La demande américaine n’est pas restée longtemps lettre morte : un haut responsable israélien a annoncé jeudi que l’État hébreu allait ouvrir dans les prochains jours le passage de Kerem Shalom. Ce point de passage, fermé depuis le 7 octobre, doit permettre d'augmenter le nombre de camions pouvant entrer dans la bande de Gaza. "Cette annonce est une manière pour Israël de répondre aux pressions américaines", note Jean-Loup Samaan.
"Première fois que les Américains annoncent une temporalité pour cette guerre"
Un désaccord plus profond sous-tend les relations États-Unis-Israël : "Le sujet central, c’est la solution politique apportée à ce conflit", explique le spécialiste des pays du Golfe. "Depuis le début, les Américains poussent le gouvernement israélien à donner un horizon politique à la guerre."
Washington défend une solution à deux États. "La meilleure voie, peut-être même la seule", affirmait encore début novembre Antony Blinken. Mais Benjamin Netanyahu reste fermement opposé à toute forme d’État palestinien.

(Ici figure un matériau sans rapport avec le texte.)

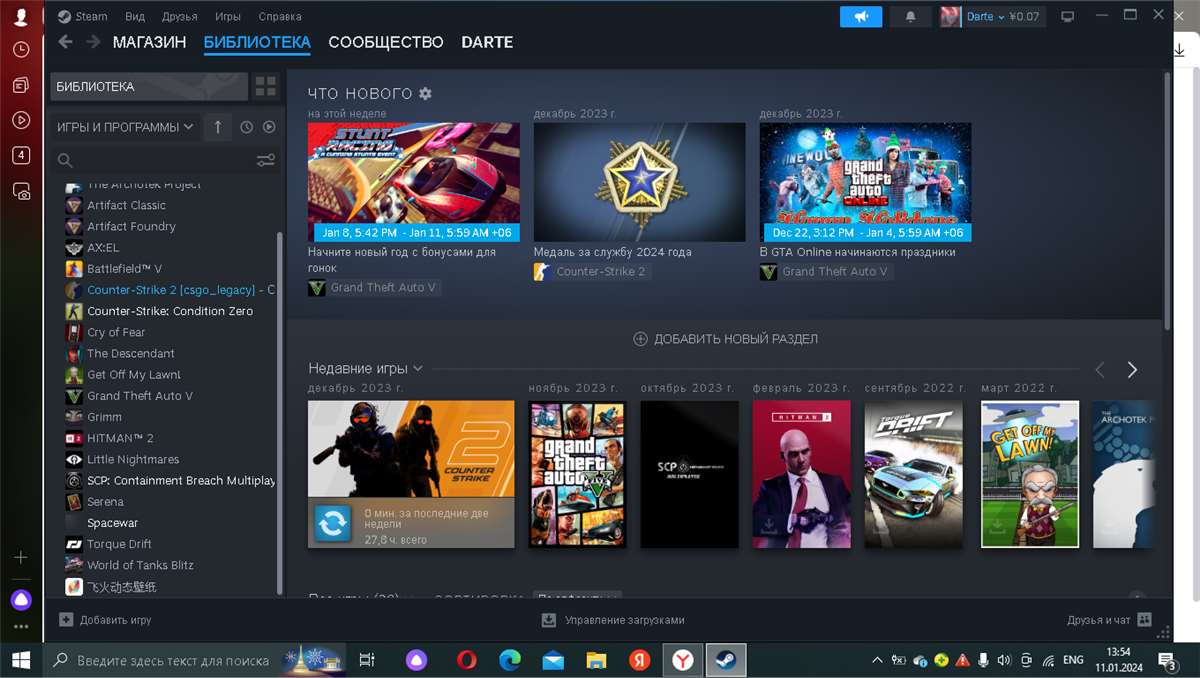Open the Darte account dropdown

pyautogui.click(x=985, y=17)
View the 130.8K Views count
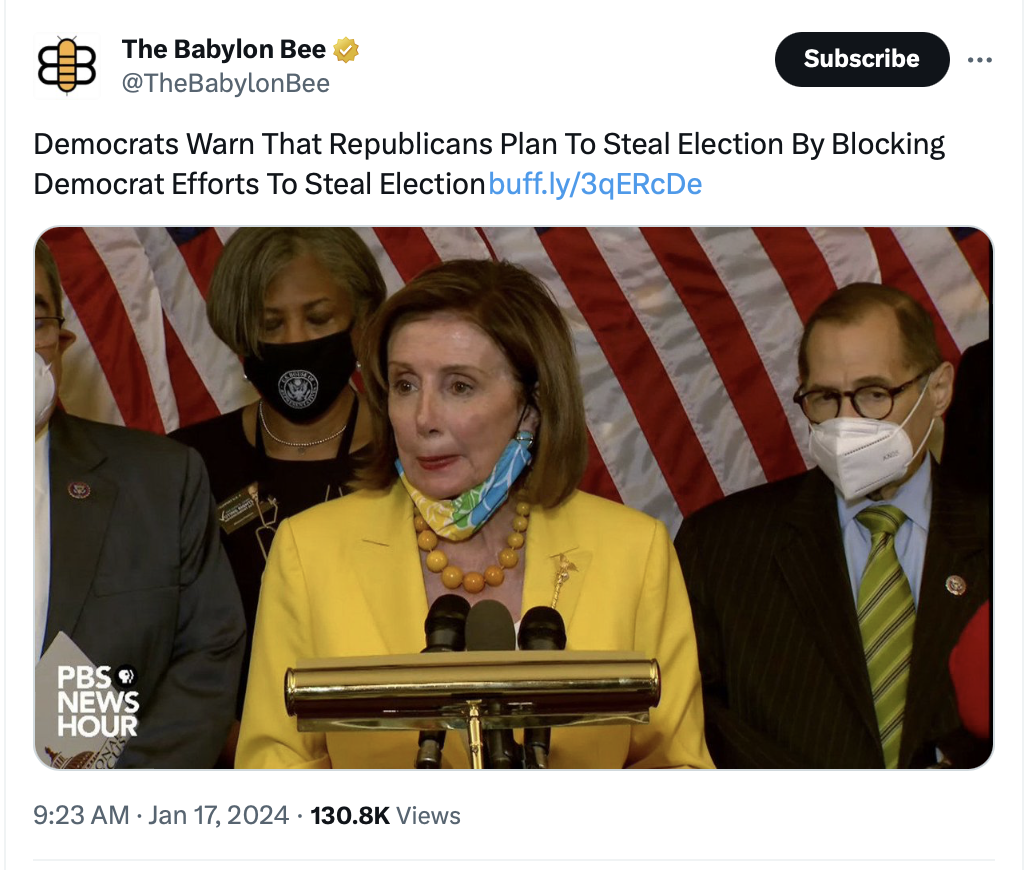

Les États-Unis se disent aussi favorables à un retour de l’Autorité palestinienne dans la gestion de la bande de Gaza à la fin de la guerre. Celle-ci a affirmé "travailler à l’après-guerre" avec l’administration Biden alors que de leur côté, les responsables politiques israéliens rejettent cette idée.

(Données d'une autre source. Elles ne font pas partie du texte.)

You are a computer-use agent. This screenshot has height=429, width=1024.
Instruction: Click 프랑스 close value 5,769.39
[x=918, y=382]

Ces désaccords politiques "augmentent la nervosité" de Washington, résume Jean-Loup Samaan.
Lors de sa visite au Proche-Orient la semaine dernière, Antony Blinken a exposé aux membres du cabinet de guerre israélien la position de l’administration Biden, à savoir que la guerre "devrait prendre fin dans quelques semaines et non dans quelques mois", a rapporté jeudi le Wall Street Journal.
"C’est une façon de préparer l’opinion publique américaine en train de basculer de façon négative sur le soutien à l’effort de guerre israélien", reprend le chercheur. "C’est aussi un message adressé à Israël. C’est la première fois que les Américains annoncent une temporalité pour cette guerre, et c’est une façon pour Joe Biden de dire que son soutien au gouvernement Netanyahu va avoir une limite dans le temps, au début de l’année 2024 – même s’il peut encore se passer beaucoup de choses en un mois de guerre."
De son côté, le Premier ministre israélien a esquissé un horizon plus flou quand il a affirmé le 2 décembre que l’armée israélienne continuerait la guerre "jusqu'à ce que tous ses objectifs soient atteints". Un différent qui ne remet pas pour autant en cause le soutien américain. Le plus grand financeur d'Israël – 260 milliards de dollars estimés par le Congrès américain entre 1946 et 2023, dont plus de la moitié en aide militaire – s’en tient pour l’instant à des discours publics de désaccord.
"La pression la plus concrète serait de ne pas livrer prochainement des munitions en Israël, ce qui poserait un vrai problème notamment pour les opérations aériennes israéliennes. Mais on n’en est pas là", conclut Jean-Loup Samaan. "Le soutien américain reste très fort et ne va pas s’arrêter après cette guerre."